La cuestión es que les funciona. Los padres por miedo a que se haga daño o sufra un colapso, por vergüenza o por cansancio acaban haciendo alguna concesión al hijo. O bien ceden y le dan lo que pide (le compran el huevo kínder en la cola del supermercado), o le dan más atención y ternura (abrazos, caricias, suplicas y explicaciones durante unos minutos), o le dan un sustituto de aquello que había pedido (le dan el postre que le gusta o le ponen la camisa que quiere si se controla para que se relaje).

De esta manera el pequeño iracundo aprende a manejar mal su propia frustración. Crece con la idea de que sus deseos deben ser satisfechos con inmediatez y amabilidad porque de lo contrario es insoportable. En esta dirección estamos educando una persona débil, hedonista, cortoplacista y muy centrada en sus propias necesidades. Un regalito.

Es necesario tomar conciencia de que podemos influir en la frecuencia e intensidad de estos episodios con el objetivo de debilitar este comportamiento que aunque es normal, puede convertirse en problemático.

Existen varias estrategias para tomar cartas en el asunto, éstas son algunas:

1.     Ignorar las pataletas. Se trata de hacer caso omiso cuando observamos que el chico está en un entorno seguro. Hacer firme propósito de no mirarle, no hablarle, no tocarle. El pequeño puede terminar la pataleta por sí mismo. Cuando termine no mencionaremos nada del incidente.

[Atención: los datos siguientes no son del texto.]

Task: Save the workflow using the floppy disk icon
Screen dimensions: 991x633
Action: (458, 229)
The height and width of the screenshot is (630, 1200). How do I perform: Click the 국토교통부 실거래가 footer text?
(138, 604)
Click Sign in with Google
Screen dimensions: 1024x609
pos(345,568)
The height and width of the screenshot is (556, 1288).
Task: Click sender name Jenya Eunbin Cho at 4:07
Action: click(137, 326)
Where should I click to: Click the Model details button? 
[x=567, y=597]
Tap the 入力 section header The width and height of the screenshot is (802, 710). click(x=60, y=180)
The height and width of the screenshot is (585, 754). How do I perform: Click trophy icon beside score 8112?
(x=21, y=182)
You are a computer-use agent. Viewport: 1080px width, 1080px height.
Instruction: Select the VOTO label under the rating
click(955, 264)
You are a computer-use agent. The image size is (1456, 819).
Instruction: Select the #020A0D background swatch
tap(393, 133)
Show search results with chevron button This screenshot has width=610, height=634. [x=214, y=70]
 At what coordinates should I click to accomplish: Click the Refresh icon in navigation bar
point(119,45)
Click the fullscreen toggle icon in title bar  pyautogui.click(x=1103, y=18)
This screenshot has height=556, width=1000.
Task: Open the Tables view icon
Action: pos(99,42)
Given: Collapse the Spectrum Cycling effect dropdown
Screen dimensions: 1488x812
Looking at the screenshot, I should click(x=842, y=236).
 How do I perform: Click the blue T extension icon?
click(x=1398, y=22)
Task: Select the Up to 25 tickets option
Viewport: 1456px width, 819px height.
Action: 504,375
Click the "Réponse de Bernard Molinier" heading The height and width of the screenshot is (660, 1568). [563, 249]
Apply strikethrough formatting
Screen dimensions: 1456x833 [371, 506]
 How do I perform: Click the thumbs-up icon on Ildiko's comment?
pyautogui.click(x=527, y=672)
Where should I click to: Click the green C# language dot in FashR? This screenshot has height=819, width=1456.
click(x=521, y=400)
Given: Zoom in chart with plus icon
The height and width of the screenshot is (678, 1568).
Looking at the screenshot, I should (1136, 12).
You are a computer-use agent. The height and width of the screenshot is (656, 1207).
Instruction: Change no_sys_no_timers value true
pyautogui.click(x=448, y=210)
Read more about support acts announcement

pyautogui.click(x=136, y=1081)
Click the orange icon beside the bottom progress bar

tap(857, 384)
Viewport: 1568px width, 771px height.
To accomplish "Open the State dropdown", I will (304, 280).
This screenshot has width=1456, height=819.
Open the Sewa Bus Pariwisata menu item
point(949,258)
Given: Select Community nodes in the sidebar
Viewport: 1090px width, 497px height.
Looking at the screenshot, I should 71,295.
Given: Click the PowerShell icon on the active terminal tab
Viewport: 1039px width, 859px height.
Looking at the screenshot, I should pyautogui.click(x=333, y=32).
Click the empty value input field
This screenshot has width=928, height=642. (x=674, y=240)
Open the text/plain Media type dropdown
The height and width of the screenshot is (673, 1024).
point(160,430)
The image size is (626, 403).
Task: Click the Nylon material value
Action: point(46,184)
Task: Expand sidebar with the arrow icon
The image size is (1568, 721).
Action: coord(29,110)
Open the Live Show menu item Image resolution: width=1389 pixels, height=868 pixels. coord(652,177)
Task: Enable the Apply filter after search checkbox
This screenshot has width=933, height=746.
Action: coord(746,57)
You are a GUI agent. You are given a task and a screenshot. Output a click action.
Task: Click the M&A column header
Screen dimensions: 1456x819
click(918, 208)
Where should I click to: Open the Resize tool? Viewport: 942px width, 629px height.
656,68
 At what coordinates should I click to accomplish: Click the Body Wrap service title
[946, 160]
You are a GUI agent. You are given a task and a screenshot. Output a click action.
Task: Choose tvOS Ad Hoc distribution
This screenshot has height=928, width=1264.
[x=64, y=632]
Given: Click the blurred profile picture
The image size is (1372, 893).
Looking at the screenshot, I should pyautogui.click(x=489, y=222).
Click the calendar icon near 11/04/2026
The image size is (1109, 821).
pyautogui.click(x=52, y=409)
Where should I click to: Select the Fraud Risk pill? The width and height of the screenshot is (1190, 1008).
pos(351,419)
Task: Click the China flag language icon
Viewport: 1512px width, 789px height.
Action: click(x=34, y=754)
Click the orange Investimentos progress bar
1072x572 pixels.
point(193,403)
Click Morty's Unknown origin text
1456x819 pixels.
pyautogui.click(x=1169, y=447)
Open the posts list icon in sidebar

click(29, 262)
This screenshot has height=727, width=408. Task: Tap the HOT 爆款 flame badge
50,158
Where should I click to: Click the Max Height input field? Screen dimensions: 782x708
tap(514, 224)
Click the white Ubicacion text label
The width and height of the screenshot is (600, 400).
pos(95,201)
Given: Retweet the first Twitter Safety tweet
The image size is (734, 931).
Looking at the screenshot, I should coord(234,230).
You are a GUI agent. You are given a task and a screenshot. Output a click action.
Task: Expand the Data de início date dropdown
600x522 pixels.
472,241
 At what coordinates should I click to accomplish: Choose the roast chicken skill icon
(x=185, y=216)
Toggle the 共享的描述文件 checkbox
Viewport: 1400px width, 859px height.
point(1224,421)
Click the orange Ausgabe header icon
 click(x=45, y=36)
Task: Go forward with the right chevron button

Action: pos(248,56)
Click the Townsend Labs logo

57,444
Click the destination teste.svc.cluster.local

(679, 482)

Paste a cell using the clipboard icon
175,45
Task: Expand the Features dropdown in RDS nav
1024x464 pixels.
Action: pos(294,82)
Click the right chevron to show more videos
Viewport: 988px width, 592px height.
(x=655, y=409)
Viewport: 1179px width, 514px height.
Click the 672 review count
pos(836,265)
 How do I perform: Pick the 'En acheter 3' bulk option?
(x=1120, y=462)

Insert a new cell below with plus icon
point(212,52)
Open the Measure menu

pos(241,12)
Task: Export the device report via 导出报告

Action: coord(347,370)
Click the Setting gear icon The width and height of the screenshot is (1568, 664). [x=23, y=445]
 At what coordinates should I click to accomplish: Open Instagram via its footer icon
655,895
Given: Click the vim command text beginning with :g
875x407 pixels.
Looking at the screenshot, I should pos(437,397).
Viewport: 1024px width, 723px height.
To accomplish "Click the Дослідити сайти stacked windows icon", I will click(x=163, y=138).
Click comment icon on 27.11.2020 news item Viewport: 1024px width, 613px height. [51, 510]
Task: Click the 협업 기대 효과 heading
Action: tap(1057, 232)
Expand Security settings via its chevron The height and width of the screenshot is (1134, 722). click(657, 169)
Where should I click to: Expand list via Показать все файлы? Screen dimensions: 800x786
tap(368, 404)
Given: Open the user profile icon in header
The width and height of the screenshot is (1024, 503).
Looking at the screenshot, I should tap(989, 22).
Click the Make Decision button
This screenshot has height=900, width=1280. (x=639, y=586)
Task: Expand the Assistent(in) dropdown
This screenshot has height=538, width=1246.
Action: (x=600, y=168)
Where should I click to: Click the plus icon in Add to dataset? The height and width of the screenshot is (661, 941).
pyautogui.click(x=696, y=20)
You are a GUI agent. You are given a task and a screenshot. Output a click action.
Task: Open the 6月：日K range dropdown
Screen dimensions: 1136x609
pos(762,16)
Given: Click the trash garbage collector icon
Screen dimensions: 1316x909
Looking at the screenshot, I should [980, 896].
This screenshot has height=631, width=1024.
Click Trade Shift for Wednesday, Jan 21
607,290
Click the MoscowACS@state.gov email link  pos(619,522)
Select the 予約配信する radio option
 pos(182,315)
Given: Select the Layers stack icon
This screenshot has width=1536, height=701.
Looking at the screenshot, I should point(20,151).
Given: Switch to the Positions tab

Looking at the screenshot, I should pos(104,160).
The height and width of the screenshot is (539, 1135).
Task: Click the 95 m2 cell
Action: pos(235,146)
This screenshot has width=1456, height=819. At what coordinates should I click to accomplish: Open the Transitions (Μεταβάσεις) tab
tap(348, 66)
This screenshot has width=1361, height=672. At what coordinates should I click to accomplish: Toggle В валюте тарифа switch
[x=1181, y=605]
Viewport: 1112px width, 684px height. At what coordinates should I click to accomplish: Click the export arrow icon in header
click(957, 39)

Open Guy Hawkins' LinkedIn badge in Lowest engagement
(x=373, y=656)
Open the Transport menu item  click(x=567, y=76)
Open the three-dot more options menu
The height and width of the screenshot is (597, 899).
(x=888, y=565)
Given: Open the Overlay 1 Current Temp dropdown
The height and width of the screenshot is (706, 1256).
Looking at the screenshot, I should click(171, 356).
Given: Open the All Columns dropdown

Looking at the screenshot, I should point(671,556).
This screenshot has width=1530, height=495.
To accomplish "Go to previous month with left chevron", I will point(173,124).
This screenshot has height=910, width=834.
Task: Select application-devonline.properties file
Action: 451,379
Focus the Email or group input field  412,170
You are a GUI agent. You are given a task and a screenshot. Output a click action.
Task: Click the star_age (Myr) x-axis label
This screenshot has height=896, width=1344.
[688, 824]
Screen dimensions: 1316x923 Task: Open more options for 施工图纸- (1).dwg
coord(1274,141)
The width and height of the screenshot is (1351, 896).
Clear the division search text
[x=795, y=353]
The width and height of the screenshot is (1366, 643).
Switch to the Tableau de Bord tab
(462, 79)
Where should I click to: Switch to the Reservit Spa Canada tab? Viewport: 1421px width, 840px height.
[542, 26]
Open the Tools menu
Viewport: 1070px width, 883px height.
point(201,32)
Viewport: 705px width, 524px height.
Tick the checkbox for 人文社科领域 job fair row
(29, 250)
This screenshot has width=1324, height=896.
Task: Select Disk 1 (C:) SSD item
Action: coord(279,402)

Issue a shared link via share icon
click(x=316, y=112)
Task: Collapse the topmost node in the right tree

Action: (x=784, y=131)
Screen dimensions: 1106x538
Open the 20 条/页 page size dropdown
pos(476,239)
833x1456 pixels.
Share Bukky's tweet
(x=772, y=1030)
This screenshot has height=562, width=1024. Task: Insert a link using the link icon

2.     Poner al niño en el rincón. Si la pataleta persiste, los padres pueden llevarle a un rincón o un espacio en el que la rabieta no reciba ninguna interferencia, atención o recompensa del entorno (padres, hermanos…). Se quedará allí tantos minutos como años tenga o hasta que desista.

3.     Evitar el uso de pataletas para eludir responsabilidades. Si ha realizado una pataleta, cuando termine el episodio debe hacer aquello que se le encomendó (llevar los zapatos a la habitación, recoger el yogur…).
4.     No permita que la pataleta cambien un NO en SI. Los niños son eminentemente prácticos. Aquello que funciona volverá a ser usado aunque haya prometido que no lo hará. 

   Estas son algunas de las más importantes pero si todo falla, le animo a que se ponga en manos de un profesional.